[A run of records]
## begin
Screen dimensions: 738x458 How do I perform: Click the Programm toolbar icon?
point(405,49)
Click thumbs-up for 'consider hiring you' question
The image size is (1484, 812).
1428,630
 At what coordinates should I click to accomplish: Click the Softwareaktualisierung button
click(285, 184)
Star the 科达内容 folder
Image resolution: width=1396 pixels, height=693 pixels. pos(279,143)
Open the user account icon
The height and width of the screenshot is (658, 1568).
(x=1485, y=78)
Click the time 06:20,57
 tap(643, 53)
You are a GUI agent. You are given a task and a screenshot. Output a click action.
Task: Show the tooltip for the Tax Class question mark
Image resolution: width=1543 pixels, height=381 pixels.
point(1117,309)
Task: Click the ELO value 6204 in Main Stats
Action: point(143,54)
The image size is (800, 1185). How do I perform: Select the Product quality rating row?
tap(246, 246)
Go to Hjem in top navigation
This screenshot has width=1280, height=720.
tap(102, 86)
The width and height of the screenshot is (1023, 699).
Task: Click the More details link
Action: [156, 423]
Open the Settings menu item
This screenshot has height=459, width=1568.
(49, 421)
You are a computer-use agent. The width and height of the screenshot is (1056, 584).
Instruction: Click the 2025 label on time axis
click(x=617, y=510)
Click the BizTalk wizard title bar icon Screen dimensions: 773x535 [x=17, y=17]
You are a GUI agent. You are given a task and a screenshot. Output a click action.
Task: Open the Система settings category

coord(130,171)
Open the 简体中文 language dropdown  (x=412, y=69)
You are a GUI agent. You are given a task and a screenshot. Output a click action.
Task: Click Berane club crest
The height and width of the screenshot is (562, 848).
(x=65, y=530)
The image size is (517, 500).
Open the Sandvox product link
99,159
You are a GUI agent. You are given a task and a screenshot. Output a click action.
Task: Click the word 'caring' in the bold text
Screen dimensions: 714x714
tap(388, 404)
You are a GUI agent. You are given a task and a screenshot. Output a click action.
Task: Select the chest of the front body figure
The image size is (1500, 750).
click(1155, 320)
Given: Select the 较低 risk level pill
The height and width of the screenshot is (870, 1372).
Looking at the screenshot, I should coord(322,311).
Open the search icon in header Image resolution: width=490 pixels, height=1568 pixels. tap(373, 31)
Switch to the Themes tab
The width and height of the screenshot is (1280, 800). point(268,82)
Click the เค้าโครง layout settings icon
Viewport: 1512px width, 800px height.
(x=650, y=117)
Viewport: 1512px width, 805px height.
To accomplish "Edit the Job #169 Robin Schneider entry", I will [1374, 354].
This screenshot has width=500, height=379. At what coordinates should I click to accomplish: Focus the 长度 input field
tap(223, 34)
## end
**Written instruction**: Please update the lines above by changing every "GUI agent" to "interface agent" and keeping all else as it is.

**Reply**:
Screen dimensions: 738x458 How do I perform: Click the Programm toolbar icon?
point(405,49)
Click thumbs-up for 'consider hiring you' question
The image size is (1484, 812).
1428,630
 At what coordinates should I click to accomplish: Click the Softwareaktualisierung button
click(285, 184)
Star the 科达内容 folder
Image resolution: width=1396 pixels, height=693 pixels. pos(279,143)
Open the user account icon
The height and width of the screenshot is (658, 1568).
(x=1485, y=78)
Click the time 06:20,57
 tap(643, 53)
You are a interface agent. You are given a task and a screenshot. Output a click action.
Task: Show the tooltip for the Tax Class question mark
Image resolution: width=1543 pixels, height=381 pixels.
point(1117,309)
Task: Click the ELO value 6204 in Main Stats
Action: point(143,54)
The image size is (800, 1185). How do I perform: Select the Product quality rating row?
tap(246, 246)
Go to Hjem in top navigation
This screenshot has width=1280, height=720.
tap(102, 86)
The width and height of the screenshot is (1023, 699).
Task: Click the More details link
Action: [156, 423]
Open the Settings menu item
This screenshot has height=459, width=1568.
(49, 421)
You are a computer-use agent. The width and height of the screenshot is (1056, 584).
Instruction: Click the 2025 label on time axis
click(x=617, y=510)
Click the BizTalk wizard title bar icon Screen dimensions: 773x535 [x=17, y=17]
You are a interface agent. You are given a task and a screenshot. Output a click action.
Task: Open the Система settings category

coord(130,171)
Open the 简体中文 language dropdown  (x=412, y=69)
You are a interface agent. You are given a task and a screenshot. Output a click action.
Task: Click Berane club crest
The height and width of the screenshot is (562, 848).
(x=65, y=530)
The image size is (517, 500).
Open the Sandvox product link
99,159
You are a interface agent. You are given a task and a screenshot. Output a click action.
Task: Click the word 'caring' in the bold text
Screen dimensions: 714x714
tap(388, 404)
You are a interface agent. You are given a task and a screenshot. Output a click action.
Task: Select the chest of the front body figure
The image size is (1500, 750).
click(1155, 320)
Given: Select the 较低 risk level pill
The height and width of the screenshot is (870, 1372).
Looking at the screenshot, I should coord(322,311).
Open the search icon in header Image resolution: width=490 pixels, height=1568 pixels. tap(373, 31)
Switch to the Themes tab
The width and height of the screenshot is (1280, 800). point(268,82)
Click the เค้าโครง layout settings icon
Viewport: 1512px width, 800px height.
(x=650, y=117)
Viewport: 1512px width, 805px height.
To accomplish "Edit the Job #169 Robin Schneider entry", I will [1374, 354].
This screenshot has width=500, height=379. At what coordinates should I click to accomplish: Focus the 长度 input field
tap(223, 34)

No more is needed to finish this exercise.